Each "given," "when," or "then" clause also gets its own line, so that when these start to get long, there is still a pretty good chance I won't need to scroll to the right in my editor to read everything.
But wait, it gets better. You can also add other clauses for testing other paths through the scenario:
SCENARIO("Power on tests", "[power_button]")
{
GIVEN("the power is on")
{
// Turn the power on here.
WHEN("the power button is held")
{
// Hold the button here
THEN("the power turns off")
{
// Check that the power is off now.
}
}
WHEN("the power button is momentarily pressed")
{
// Momentarily press the button here
THEN("the power turns remains on")
{
// Check that the power is still on.
}
}
}
}When this is run, Catch re-executes the stuff in the "given" clause for each of the "when" clauses. This lets us reuse our "givens" for multiple "whens." When we start to get a lot of tests, this will let us arrange things to reduce duplication. Now it's really starting to shine.

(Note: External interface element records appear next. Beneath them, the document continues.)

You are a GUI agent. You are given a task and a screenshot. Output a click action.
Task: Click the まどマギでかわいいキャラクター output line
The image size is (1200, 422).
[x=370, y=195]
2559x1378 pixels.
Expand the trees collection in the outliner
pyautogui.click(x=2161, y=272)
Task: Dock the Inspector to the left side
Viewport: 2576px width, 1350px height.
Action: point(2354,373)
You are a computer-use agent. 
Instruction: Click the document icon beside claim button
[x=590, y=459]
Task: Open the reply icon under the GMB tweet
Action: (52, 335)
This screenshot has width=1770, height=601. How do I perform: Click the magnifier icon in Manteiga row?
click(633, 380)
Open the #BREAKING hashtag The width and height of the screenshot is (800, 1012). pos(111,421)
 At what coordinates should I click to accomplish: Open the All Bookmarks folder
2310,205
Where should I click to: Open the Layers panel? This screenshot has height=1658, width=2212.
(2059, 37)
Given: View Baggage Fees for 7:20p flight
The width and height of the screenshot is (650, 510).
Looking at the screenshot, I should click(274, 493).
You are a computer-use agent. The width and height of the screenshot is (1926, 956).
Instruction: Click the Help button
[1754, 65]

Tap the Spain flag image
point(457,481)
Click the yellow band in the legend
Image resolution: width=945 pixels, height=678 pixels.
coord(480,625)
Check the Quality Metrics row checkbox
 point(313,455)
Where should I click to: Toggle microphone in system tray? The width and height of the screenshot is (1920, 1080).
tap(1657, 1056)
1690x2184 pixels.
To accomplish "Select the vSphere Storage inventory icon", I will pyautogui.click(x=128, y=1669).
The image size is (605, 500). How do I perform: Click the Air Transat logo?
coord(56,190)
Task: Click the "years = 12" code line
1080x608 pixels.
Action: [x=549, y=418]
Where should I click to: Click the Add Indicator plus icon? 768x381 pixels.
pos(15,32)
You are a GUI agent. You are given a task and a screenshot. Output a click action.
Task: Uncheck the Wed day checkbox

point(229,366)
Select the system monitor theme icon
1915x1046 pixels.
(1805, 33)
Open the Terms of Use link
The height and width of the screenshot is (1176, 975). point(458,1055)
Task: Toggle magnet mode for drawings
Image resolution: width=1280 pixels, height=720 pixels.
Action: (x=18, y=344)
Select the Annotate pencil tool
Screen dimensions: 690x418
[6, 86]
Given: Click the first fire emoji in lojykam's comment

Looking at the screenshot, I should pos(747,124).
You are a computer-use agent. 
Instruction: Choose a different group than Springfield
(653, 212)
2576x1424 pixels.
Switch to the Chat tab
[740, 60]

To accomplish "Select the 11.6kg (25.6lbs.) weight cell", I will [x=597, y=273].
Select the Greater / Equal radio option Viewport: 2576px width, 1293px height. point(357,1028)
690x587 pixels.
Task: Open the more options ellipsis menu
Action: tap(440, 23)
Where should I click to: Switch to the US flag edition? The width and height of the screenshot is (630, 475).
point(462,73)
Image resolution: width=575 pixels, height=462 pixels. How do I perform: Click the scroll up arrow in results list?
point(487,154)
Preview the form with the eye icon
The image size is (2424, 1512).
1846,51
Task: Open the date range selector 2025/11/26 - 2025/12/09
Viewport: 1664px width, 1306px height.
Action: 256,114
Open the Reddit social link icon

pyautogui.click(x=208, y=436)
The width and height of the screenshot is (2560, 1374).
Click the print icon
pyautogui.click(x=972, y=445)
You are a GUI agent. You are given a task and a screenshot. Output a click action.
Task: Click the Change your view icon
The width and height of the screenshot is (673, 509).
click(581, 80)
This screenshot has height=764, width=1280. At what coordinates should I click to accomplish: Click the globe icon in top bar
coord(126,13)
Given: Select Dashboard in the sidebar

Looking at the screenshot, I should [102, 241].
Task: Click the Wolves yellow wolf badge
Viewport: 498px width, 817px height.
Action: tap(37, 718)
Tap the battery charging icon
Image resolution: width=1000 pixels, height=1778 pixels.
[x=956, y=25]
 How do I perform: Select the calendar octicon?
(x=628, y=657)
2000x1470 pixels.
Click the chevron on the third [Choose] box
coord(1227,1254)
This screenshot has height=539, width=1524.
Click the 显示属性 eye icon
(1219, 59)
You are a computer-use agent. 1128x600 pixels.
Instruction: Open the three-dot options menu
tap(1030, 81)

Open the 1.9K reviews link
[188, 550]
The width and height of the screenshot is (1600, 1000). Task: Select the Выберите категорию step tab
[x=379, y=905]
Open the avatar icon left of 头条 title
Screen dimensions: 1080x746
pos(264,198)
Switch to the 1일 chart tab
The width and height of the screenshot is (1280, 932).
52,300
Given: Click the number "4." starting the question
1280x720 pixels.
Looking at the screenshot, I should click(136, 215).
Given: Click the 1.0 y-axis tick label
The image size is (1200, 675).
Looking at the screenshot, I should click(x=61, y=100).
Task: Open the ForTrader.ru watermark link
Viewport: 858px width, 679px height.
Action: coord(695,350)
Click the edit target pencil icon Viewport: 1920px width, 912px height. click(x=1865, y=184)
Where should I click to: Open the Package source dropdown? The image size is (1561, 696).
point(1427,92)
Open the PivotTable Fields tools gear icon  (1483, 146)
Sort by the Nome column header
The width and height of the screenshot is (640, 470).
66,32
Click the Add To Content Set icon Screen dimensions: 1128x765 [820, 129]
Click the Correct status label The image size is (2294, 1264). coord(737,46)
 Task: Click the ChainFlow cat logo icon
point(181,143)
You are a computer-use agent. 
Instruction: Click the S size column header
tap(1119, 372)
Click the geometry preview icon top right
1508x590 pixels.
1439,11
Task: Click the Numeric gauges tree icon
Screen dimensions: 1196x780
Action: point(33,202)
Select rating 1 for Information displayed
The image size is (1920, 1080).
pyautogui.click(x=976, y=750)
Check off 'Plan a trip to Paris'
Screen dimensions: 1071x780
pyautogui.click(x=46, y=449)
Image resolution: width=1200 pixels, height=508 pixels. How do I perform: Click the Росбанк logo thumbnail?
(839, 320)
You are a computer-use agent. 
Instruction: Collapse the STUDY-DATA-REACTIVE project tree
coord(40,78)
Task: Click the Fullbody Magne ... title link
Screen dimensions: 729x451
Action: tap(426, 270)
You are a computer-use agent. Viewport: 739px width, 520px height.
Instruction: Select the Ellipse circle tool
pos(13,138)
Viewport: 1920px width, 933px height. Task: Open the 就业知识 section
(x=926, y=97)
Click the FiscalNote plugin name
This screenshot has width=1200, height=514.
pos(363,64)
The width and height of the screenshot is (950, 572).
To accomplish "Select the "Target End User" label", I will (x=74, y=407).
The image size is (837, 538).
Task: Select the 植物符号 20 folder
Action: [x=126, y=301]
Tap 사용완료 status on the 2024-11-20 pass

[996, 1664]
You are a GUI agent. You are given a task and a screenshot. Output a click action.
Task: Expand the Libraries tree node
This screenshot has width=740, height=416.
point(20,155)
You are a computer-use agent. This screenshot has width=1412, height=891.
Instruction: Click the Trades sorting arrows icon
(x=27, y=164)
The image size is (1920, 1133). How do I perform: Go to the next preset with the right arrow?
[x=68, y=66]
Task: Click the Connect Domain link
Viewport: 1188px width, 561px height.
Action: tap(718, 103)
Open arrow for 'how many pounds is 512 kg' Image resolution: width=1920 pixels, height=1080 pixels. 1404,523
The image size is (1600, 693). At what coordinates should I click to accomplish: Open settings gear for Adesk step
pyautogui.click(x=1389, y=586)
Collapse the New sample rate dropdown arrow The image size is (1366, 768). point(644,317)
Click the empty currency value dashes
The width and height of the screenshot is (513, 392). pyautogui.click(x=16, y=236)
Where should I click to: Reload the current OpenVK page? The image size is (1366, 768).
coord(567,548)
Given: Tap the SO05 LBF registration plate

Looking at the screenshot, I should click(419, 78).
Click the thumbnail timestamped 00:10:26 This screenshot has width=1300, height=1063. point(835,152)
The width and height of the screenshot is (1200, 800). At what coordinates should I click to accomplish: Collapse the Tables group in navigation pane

When there are errors, you also see the case that failed in plain English:
-------------------------------------------------------------------
Scenario: Power on tests
Given: the power is on
When: the power button is held down
Then: the power turns off
-------------------------------------------------------------------
test_power_button.c:26
...................................................................
test_power_button.c:43: FAILED:
REQUIRE( power_button_getPowerState() == POWER_OFF )
with expansion:
1 == 0
===================================================================
test cases: 2 | 1 passed | 1 failed
assertions: 4 | 3 passed | 1 failedSetting up Catch to test your C
Let's look at how to make this work. You can find this full, working example on GitHub.
Catch is actually a C++ framework, but you can easily use it to test C applications just by compiling with g++ instead of gcc. This of course is only for running the tests on our host PC. When we want to compile for the target, we'll use a C cross-compiler (and won't build the tests).
Catch comes in a single C++ header file, which you can just drop somewhere into your project.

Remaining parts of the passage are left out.